[Entries taken from a collection]

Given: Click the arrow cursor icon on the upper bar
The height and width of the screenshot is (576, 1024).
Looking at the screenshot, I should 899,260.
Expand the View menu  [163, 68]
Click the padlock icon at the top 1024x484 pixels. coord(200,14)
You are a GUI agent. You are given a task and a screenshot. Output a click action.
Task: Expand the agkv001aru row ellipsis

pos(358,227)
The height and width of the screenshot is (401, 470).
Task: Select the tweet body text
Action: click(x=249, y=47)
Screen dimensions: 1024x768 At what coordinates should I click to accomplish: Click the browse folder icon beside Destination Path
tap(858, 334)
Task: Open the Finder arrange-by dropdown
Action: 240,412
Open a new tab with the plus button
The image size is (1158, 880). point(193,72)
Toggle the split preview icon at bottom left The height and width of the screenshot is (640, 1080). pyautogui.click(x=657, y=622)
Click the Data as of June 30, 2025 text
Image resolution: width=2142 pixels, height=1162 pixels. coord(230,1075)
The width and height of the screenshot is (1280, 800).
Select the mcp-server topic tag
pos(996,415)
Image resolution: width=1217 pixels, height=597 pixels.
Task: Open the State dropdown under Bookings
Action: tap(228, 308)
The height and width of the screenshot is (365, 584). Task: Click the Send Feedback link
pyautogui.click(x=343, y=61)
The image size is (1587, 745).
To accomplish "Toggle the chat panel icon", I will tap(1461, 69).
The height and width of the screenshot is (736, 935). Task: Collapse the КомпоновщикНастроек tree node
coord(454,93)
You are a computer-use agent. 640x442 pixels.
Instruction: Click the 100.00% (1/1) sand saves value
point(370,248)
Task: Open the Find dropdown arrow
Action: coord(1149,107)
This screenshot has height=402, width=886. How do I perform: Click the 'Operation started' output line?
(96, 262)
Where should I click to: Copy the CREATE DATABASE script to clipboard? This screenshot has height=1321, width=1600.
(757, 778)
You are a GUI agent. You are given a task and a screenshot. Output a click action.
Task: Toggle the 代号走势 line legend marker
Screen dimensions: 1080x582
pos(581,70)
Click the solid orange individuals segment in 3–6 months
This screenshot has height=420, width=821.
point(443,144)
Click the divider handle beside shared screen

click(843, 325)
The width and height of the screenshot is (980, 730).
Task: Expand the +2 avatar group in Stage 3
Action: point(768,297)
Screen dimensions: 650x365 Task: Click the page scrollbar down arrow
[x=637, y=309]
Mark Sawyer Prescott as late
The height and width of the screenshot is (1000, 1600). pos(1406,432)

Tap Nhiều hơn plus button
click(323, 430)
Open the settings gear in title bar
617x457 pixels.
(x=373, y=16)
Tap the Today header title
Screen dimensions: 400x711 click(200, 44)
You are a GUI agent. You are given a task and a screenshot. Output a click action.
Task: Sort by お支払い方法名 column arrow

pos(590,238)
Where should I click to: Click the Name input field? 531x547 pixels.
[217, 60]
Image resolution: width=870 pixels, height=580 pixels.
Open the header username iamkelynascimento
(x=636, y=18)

◆ **PROBLEM TO WORK ON**:
Each entry is to be returned in full, character for character.

◆ **TASK ANSWER**:
Given: Click the arrow cursor icon on the upper bar
The height and width of the screenshot is (576, 1024).
Looking at the screenshot, I should 899,260.
Expand the View menu  [163, 68]
Click the padlock icon at the top 1024x484 pixels. coord(200,14)
You are a GUI agent. You are given a task and a screenshot. Output a click action.
Task: Expand the agkv001aru row ellipsis

pos(358,227)
The height and width of the screenshot is (401, 470).
Task: Select the tweet body text
Action: click(x=249, y=47)
Screen dimensions: 1024x768 At what coordinates should I click to accomplish: Click the browse folder icon beside Destination Path
tap(858, 334)
Task: Open the Finder arrange-by dropdown
Action: 240,412
Open a new tab with the plus button
The image size is (1158, 880). point(193,72)
Toggle the split preview icon at bottom left The height and width of the screenshot is (640, 1080). pyautogui.click(x=657, y=622)
Click the Data as of June 30, 2025 text
Image resolution: width=2142 pixels, height=1162 pixels. coord(230,1075)
The width and height of the screenshot is (1280, 800).
Select the mcp-server topic tag
pos(996,415)
Image resolution: width=1217 pixels, height=597 pixels.
Task: Open the State dropdown under Bookings
Action: tap(228, 308)
The height and width of the screenshot is (365, 584). Task: Click the Send Feedback link
pyautogui.click(x=343, y=61)
The image size is (1587, 745).
To accomplish "Toggle the chat panel icon", I will tap(1461, 69).
The height and width of the screenshot is (736, 935). Task: Collapse the КомпоновщикНастроек tree node
coord(454,93)
You are a computer-use agent. 640x442 pixels.
Instruction: Click the 100.00% (1/1) sand saves value
point(370,248)
Task: Open the Find dropdown arrow
Action: coord(1149,107)
This screenshot has height=402, width=886. How do I perform: Click the 'Operation started' output line?
(96, 262)
Where should I click to: Copy the CREATE DATABASE script to clipboard? This screenshot has height=1321, width=1600.
(757, 778)
You are a GUI agent. You are given a task and a screenshot. Output a click action.
Task: Toggle the 代号走势 line legend marker
Screen dimensions: 1080x582
pos(581,70)
Click the solid orange individuals segment in 3–6 months
This screenshot has height=420, width=821.
point(443,144)
Click the divider handle beside shared screen

click(843, 325)
The width and height of the screenshot is (980, 730).
Task: Expand the +2 avatar group in Stage 3
Action: point(768,297)
Screen dimensions: 650x365 Task: Click the page scrollbar down arrow
[x=637, y=309]
Mark Sawyer Prescott as late
The height and width of the screenshot is (1000, 1600). pos(1406,432)

Tap Nhiều hơn plus button
click(323, 430)
Open the settings gear in title bar
617x457 pixels.
(x=373, y=16)
Tap the Today header title
Screen dimensions: 400x711 click(200, 44)
You are a GUI agent. You are given a task and a screenshot. Output a click action.
Task: Sort by お支払い方法名 column arrow

pos(590,238)
Where should I click to: Click the Name input field? 531x547 pixels.
[217, 60]
Image resolution: width=870 pixels, height=580 pixels.
Open the header username iamkelynascimento
(x=636, y=18)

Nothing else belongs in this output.